Les témoignages des entrepreneurs impliqués sont unanimes : l’économie circulaire est rentable, écologique et socialement responsable. Les efforts déployés au Kamouraska prouvent aussi que c’est un concept adapté à la réalité des entreprises. L’enthousiasme avec lequel il a été adopté place notre région dans une position de leader des avancées environnementales au Québec, un avantage concurrentiel certain pour les entreprises d’ici.

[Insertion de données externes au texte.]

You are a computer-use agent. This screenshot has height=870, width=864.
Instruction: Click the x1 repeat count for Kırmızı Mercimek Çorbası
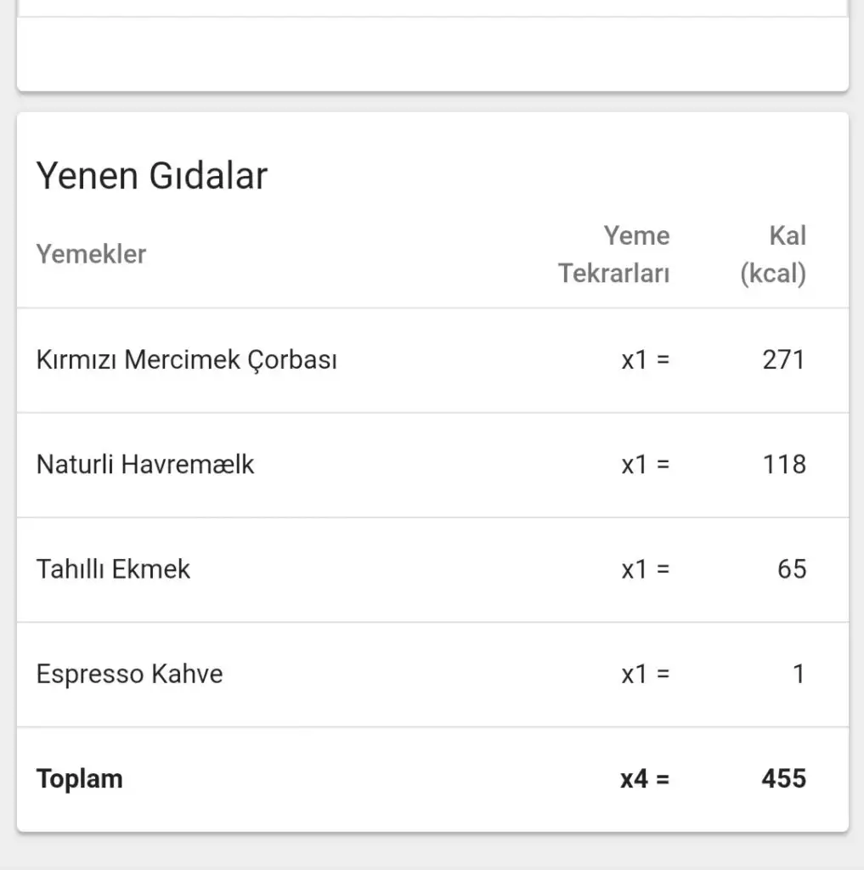coord(645,360)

Pour plus d’information : SADC : https://sadckamouraska.com/economie-circulaire-2/
Biopterre et les champignons
L’entreprise de La Pocatière a développé une importante expertise en mycotechnologies. Les champignons ont en effet de multiples propriétés qui en font des alliés précieux de l’économie circulaire. Ils peuvent entre autres servir à la décontamination de matières résiduelles. Par exemple, un type de champignon est capable de dégrader la colle de panneaux de bois aggloméré pour en permettre la réutilisation.
Groupe Gibo
Le manufacturier de Saint-Pascal est entré dans la pensée circulaire en développant un partenariat avec son fournisseur pour que celui-ci récupère et revalorise les déchets de mousse de polyuréthane générés par ses activités. Le projet a permis d’éliminer complètement ces rebuts, qui ne sont plus enfouis. En plus d’entraîner une réduction d’émissions de 80 tonnes de CO2 en transport, Groupe Gibo a réalisé une économie de 12 000 $ par année en coûts de gestion et de transport.
École La Pruchière
Les élèves de l’école élémentaire de Saint-Pacôme avaient de la difficulté à se concentrer dans la bibliothèque. Ils ont proposé de créer un coin zen réservé à la lecture. Le projet a été adopté par l’équipe-école, un local a été libéré et les parents, professeurs et élèves se sont mis à la tâche. Tout l’aménagement a été réalisé à partir de matériaux recyclés, dont une bonne partie a été fournie par le Groupe Gibo sous la forme de retailles de tissu, de mousse de polyuréthane pour le rembourrage des coussins et de bois.
Skisrécup
Il y a maintenant quelques années que la polyvalente de Saint-Pascal possède sa propre entreprise de récupération d’équipement de ski et de planche à neige. On en fait du mobilier original que les stations de plein air et des centres de glisse s’arrachent. Les sommes recueillies servent à financer les activités étudiantes.
Les ateliers Mon choix
Cette entreprise d’économie sociale de Saint-Pascal offre des services de déchiquetage de documents, de sérigraphie et de broderie, de couture et de surcyclage (transformation de vêtements usagés en créations textiles sur mesure), et de sous-traitance dans plusieurs domaines. Elle permet à des personnes avec des limitations d’acquérir des compétences et de développer leurs habiletés sociales et professionnelles, tout en détournant des sites d’enfouissement 221 tonnes de papier, 2,5 tonnes de vêtements et beaucoup de matériel de bureau. Les profits sont réinvestis dans des expériences de stage qui forment une main-d’œuvre semi ou non spécialisée pour les entreprises de la région.